Five hundred years ago today, the corpse of King Henry VII, wasted by tuberculosis and ravaged by cares, was laid in state in the chapel at Richmond Palace. By the next morning Britain was exulting in the accession of a new king.
“Heaven smiles, earth rejoices; all is milk and nectar,” declared one ecstatic courtier. Henry VIII, huge, fiery and handsome, with an affable nature and a liberal bent, could hardly have cut a stronger contrast with his miserly father. Here was a monarch to preside over a new golden age.
This is the gilded youth whom we meet at the beginning of the latest British Library exhibition: a fair-skinned, auburn-haired king of much vaunted beauty; rigorously educated, devoted in his faith, skilled on the sporting field, brave in the hunting field, undaunted on the battlefield and on the verge of being wed to his elder brother's widow to protect an Anglo-Spanish alliance.
How did this charismatic young paradigm of the great Renaissance prince slowly transform into the ruthless wife-killer whom we see at the end, his suspicious eyes peeping from swollen fleshy pouches, his temper tested by suppurating leg ulcers and with the blood of loyal martyrs on his pudgy ringed hands?
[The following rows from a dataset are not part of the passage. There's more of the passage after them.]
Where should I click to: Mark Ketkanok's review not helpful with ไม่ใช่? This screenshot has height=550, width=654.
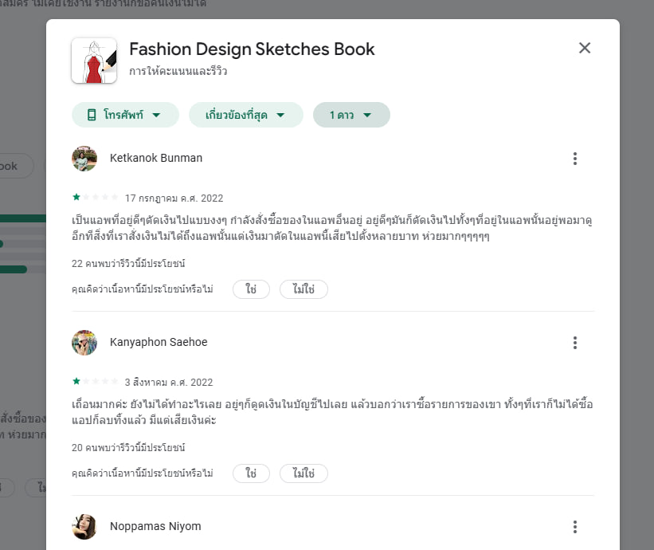[x=304, y=289]
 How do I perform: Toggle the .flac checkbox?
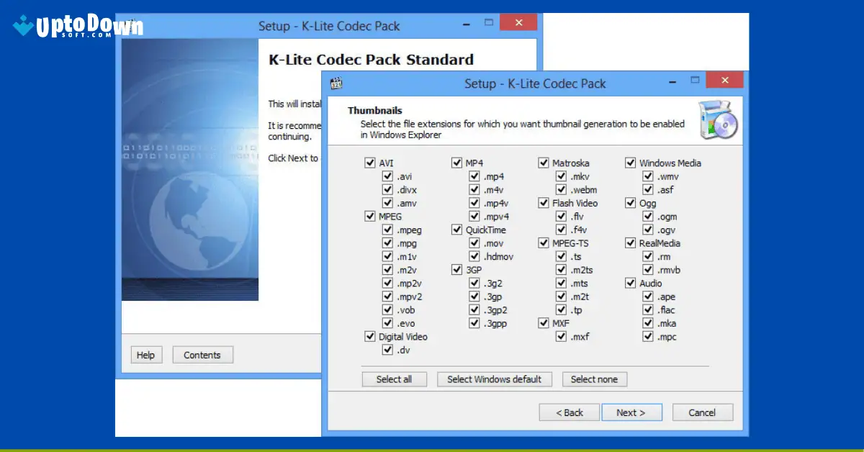[x=647, y=309]
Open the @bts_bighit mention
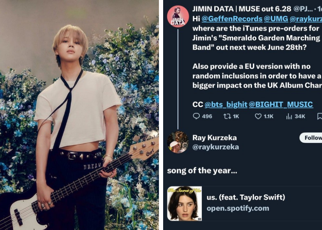 click(226, 104)
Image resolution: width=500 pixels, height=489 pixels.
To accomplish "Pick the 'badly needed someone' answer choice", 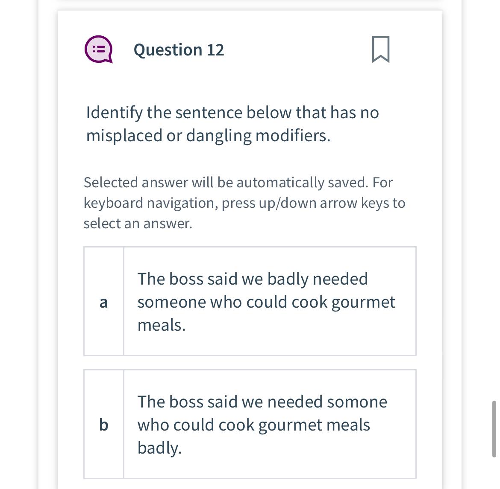I will tap(266, 301).
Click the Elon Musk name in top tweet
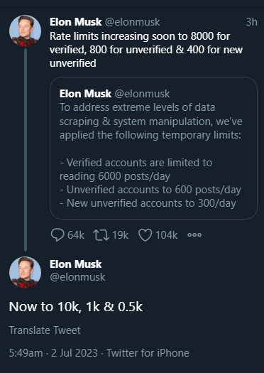Screen dimensions: 264x373 [x=75, y=22]
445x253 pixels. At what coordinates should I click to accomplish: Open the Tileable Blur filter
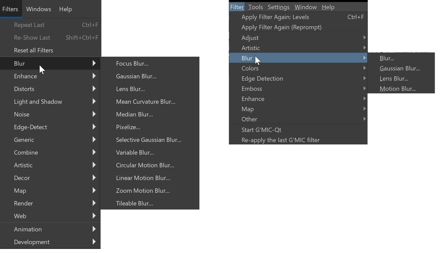tap(134, 203)
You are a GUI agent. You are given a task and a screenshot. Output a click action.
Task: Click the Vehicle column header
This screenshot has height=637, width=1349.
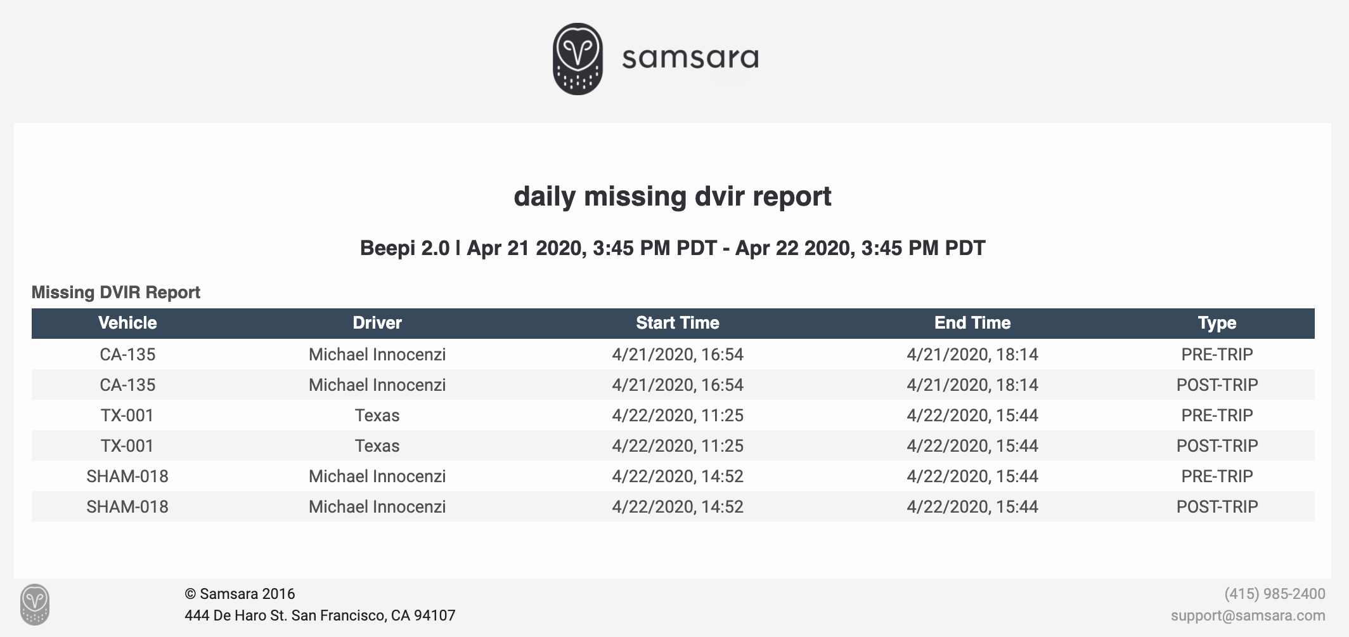click(127, 323)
The British Library, drawing on its own amazingly rich holdings (Henry's own library, complete with his many annotations, is at the heart of its collection) as well as a host of other lent treasures, tells one of the most important stories in British history. In Henry VIII: Man and Monarch it follows the life of our best known king from the first baptismal record to his final will. It probes behind popular legends of a chicken-bone-chucking monster to look at events from the monarch's perspective, setting his ambitions in the context of those whom they affected. It explores the political, intellectual, religious and cultural developments that were to shape our nation for the next 500 years.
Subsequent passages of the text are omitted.